Enabling self-driving finance
Just like driverless cars have automated driving, self-driving finance automates manual processes, such as investing or transferring money from checking to savings. Self-driving finance solutions can also include automatic overdraft protection to save customers from non-sufficient funds (NSF) fees. And APIs further facilitate driverless finance by automating processes, such as direct deposit switching.
While the fintech industry has made it possible to open a new bank account in minutes, many still rely on a manual deposit switching process to enable customers to fund their accounts. This outdated solution is time-consuming and inconvenient for the customer. Pinwheel’s API, however, enables financial service providers to offer a smooth direct deposit switching process.
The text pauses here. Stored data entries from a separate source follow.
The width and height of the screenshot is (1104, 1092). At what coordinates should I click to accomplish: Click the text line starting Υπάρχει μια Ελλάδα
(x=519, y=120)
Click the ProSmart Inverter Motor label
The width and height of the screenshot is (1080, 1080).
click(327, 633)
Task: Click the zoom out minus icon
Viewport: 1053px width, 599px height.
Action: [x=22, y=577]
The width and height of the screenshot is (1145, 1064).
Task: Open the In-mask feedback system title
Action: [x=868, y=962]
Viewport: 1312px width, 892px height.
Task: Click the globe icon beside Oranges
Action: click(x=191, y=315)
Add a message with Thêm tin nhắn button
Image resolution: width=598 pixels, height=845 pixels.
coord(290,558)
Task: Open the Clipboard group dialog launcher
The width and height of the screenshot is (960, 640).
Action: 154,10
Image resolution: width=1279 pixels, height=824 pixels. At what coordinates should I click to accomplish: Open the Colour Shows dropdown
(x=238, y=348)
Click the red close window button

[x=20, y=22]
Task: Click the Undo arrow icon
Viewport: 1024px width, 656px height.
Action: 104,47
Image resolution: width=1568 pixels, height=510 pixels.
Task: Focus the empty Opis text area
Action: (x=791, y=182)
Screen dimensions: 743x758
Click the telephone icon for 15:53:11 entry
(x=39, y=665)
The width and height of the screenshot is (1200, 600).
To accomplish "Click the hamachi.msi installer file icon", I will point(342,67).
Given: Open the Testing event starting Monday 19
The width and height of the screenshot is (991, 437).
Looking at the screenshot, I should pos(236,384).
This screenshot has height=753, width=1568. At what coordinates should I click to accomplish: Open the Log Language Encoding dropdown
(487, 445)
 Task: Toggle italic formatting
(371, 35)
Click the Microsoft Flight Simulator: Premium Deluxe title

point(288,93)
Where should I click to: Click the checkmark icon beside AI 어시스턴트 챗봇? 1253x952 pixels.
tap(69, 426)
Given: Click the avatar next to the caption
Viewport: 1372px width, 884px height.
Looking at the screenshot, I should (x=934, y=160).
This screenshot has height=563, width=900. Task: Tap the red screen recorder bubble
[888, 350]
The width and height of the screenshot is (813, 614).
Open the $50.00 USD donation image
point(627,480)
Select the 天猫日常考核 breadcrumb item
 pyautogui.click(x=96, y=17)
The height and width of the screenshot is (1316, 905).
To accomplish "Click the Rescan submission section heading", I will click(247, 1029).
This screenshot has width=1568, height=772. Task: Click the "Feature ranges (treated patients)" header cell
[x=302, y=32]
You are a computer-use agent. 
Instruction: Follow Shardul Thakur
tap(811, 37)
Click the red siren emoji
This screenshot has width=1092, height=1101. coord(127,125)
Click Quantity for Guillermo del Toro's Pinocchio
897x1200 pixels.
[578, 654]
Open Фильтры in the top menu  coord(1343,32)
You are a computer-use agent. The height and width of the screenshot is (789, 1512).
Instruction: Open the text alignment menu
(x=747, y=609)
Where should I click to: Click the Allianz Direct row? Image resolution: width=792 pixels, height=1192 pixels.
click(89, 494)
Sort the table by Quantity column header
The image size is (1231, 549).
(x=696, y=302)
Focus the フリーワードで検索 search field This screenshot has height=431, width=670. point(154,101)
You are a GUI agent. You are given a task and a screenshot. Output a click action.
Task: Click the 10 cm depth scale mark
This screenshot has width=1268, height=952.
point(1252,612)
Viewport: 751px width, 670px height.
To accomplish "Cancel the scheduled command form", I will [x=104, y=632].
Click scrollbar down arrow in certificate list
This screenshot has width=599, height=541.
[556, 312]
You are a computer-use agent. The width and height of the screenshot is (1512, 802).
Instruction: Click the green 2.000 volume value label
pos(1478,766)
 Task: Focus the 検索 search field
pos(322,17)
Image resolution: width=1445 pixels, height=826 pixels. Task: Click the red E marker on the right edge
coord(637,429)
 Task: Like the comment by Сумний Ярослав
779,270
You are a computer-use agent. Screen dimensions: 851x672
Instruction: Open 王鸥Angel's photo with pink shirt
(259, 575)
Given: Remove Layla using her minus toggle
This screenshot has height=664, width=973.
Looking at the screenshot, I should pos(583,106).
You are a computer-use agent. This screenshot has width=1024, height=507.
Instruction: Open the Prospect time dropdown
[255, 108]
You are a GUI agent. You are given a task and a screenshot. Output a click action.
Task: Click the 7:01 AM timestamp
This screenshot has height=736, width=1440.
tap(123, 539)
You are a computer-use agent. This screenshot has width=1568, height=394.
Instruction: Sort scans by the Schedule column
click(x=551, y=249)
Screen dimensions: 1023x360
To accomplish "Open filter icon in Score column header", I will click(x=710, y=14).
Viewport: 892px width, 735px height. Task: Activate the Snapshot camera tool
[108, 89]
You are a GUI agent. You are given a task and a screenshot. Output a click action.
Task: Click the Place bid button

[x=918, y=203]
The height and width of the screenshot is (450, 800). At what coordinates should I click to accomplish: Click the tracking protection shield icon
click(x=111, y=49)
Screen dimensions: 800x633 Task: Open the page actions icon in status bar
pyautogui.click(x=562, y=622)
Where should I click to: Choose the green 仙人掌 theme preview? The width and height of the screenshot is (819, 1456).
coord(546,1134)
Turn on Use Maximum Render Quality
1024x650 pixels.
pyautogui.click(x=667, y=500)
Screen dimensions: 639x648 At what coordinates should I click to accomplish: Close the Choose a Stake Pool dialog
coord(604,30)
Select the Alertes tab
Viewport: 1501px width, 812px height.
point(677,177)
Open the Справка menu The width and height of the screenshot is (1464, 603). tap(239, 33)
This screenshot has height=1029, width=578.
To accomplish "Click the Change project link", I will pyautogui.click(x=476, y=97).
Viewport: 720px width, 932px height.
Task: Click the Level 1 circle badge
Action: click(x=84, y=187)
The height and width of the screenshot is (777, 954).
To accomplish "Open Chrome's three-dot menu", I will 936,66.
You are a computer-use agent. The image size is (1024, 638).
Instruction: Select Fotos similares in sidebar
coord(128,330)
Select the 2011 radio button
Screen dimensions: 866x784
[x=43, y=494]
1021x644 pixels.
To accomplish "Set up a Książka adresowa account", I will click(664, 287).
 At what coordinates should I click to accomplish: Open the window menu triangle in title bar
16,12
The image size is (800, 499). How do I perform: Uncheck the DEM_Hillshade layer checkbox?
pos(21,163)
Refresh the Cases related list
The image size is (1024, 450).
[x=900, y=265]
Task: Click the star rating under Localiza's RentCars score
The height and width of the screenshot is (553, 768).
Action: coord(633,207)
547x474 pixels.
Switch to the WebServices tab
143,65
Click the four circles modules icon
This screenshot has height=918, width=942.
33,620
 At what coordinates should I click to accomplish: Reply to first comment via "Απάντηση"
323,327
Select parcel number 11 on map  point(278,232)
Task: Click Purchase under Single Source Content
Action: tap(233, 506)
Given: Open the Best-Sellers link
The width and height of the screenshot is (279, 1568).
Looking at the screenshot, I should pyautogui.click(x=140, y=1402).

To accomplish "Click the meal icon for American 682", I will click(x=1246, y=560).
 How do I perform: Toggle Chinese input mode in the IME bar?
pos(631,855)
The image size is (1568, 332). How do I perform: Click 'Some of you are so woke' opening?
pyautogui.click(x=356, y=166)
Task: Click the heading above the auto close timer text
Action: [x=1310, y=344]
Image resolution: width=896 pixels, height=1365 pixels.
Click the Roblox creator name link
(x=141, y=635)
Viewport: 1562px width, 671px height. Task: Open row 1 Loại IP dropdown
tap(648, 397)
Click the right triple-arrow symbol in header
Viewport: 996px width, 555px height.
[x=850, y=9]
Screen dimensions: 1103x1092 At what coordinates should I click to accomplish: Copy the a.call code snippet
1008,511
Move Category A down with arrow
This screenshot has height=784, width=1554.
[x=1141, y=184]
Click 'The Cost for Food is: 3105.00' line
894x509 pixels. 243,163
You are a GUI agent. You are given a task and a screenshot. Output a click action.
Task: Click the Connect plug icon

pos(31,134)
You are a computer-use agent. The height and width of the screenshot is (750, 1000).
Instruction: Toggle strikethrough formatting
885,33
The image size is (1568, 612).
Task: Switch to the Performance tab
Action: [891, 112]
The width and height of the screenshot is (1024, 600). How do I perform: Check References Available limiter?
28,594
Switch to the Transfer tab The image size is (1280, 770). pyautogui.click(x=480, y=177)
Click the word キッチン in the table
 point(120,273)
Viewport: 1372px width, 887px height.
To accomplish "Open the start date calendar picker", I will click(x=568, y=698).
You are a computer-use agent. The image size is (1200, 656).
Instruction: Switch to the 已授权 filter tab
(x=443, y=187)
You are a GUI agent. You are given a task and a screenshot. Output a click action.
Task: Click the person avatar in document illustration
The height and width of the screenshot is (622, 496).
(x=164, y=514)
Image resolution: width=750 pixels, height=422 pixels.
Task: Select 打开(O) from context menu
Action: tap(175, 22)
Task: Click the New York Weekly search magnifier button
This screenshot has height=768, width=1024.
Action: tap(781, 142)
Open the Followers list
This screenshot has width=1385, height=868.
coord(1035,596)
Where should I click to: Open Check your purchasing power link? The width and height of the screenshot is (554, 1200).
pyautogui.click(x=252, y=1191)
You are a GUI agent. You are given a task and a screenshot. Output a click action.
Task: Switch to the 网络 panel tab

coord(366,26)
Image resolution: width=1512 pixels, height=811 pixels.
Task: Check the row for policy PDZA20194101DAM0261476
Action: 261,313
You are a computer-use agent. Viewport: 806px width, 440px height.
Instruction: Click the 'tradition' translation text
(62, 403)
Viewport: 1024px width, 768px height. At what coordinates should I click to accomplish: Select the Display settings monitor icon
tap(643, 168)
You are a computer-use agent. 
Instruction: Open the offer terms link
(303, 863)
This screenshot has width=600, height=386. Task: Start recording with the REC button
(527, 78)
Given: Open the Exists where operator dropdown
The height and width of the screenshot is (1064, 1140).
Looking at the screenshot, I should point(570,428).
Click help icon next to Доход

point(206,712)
The API solution gives users full control over their direct deposit settings in-app. Once customers connect to their payroll provider, all they need to do is specify the amount of money they want to automatically deposit into their account every payday, and the API takes care of the rest. For instance, 20% of their salary could go straight into their robo-advisor account, 10% into their crypto wallet, and 5% into a savings account for their next vacation. As a result, customers can rely on automation to do all the work from the moment they get their paycheck.
Cutting down on development costs
API integration is a single solution to several challenges companies are currently facing, including a developer shortage and the economic downturn.
In 2021, the global shortage of full-time software developers amounted to 1.4 million, which is expected to grow to 4 million by 2025. Consequently, many companies simply don’t have the software development workforce to build features from the ground up. And with less VC funding available due to the tumultuous market conditions, startups need to carefully evaluate where they will invest their time and resources.
Fintech APIs allow companies to quickly expand with additional features, driving innovation and reducing time-to-market without incurring the high costs of in-house development.
APIs make product expansion easier than ever before
Fintech APIs have made it possible for consumer fintechs, lenders, and traditional banking institutions to launch new products and streamline the integration of new features, all while saving considerable time and resources.
Financial APIs do all the heavy lifting, allowing fintech startups and legacy institutions alike to focus their attention on what really matters — the consumer. And thanks to the abundance of data that APIs can access, the old financial model, which has excluded so many vulnerable groups, will become a thing of the past.